On the freeway at a California-legal 70 m.p.h. (112 km/h), I was pleasantly surprised that I wasn’t experiencing any wind blast, even though there’s no wind protection whatsoever. When asked, one of the engineers smiled and said a “fair bit” of effort went into the design of the instrument pod and eyebrow on the top triple clamp.

Cruising at 112 km/h equates to 4000 r.p.m. while at the Ontario maximum of 100 km/h it is a smooth and relaxed 3500. The rubber-mounted mill has the typical Sportster shake-shake-shake yer booty at idle but simmers down nicely once you hit 2500 r.p.m.

In the mountains, the Santa Ana winds were in full force, with gusts to 75 km/h. Like a scene from a bad Western, tumbleweeds bounced everywhere, and I managed to annihilate a very large one that leapt out in front of me.

The flat tracker-inspired seat looks a bit iffy but was surprisingly comfortable, even after a full day in the saddle. The riding position is very good, with a comfortable reach to bars and the pegs down under your butt, where they should be, although six footers may wish for a bit more leg room.

Clutch pull is on the heavy side and at the end of a long day (including a one-hour stint in rush-hour traffic), my twice-broken left wrist was crying “ No mas .” Instrumentation is simple, with a large analog tachometer flanked by a small, digital speedo.

The handling was above average, and you don’t have to add the “for a Harley” disclaimer. The long wheelbase and conservative steering geometry means it’s not exactly flickable, but the initial turn-in is good and the XR is very stable and confidence-inspiring mid-corner. The longish footpeg feelers will eventually drag but only after you’re going a pretty good pace.

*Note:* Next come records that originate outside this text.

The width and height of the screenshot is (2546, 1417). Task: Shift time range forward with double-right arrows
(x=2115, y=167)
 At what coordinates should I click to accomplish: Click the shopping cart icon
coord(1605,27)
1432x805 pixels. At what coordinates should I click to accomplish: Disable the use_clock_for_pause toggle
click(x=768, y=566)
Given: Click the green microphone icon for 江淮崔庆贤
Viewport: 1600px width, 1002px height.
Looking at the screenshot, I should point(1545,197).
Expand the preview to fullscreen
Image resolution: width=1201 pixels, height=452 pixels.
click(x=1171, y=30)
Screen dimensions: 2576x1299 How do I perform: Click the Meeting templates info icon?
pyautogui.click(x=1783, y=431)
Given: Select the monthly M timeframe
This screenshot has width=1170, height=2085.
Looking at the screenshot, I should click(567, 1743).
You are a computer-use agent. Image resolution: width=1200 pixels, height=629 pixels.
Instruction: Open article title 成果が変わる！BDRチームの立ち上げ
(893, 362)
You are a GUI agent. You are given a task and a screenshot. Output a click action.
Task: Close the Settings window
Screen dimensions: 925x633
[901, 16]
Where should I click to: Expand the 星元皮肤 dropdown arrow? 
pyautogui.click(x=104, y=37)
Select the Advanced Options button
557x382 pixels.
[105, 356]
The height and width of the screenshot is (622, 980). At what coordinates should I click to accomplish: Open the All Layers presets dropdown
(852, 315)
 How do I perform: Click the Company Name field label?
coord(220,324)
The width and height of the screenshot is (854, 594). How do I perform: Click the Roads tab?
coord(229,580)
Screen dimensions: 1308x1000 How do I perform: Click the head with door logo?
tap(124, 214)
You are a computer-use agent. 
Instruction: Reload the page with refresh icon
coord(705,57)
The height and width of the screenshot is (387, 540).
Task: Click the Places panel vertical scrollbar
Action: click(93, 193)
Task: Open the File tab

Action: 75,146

The road to the crest of Mount Palomar was built to transport a giant mirror for the observatory. The smooth turns traversing up the mountain are of constant grade, radius and banking – in other words, perfect for motorcycling. On the way up, the XR was right at home, braking right up to the apex, sweeping around the corner and then allowing the ample torque to catapult me to the next turn.

Harley-Davidson XR1200

Lather, rinse, repeat as required.

On the way down, good brakes are necessary to keep you from sleeping with the eagles, as there are no guardrails on the outside of the turns – and it’s a long way down.

The XR’s new 4-pot Nissin calipers squeezing the twin 292mm discs provided excellent stopping power and were fade-free, even when worked hard. Pull at the non-adjustable lever was firm but the initial bite was good and I’d judge feel and feedback as above average.

The intruding airbox limits fuel capacity to only 13.2 litres, which is a shame because the XR is a fun ride and comfortable enough for a day-tour. A claimed fuel consumption of 4.5 to 6L/100 km area translates to a pretty short cruising range, making Harley’s optional soft luggage a bit redundant.

The XR1200 is also a bit on the porky side, checking in at 263 kilograms with a sump full of oil and a full tank of gas. A byproduct of extra horsepower is heat and, even with the ambient temperature a pleasant 20C, when in traffic I noticed a fair bit of heat coming from the exhaust header on the right and the oil cooler on the left.

The XR1200 is the best-handling, most performance-oriented Sportster yet. It’s drop-dead gorgeous in orange, it sounds great and good-quality aftermarket shocks will easily fix the somewhat weak rear end.

When riding this motorcycle, the only way you could be any cooler is if you were Steve McQueen.